#### Exercise:
Make your reply a word-for-word repeat of the records.

#### The input:
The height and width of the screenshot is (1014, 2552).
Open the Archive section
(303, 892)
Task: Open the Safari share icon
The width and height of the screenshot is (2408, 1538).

#### Expected answer:
The height and width of the screenshot is (1014, 2552).
Open the Archive section
(303, 892)
Task: Open the Safari share icon
The width and height of the screenshot is (2408, 1538).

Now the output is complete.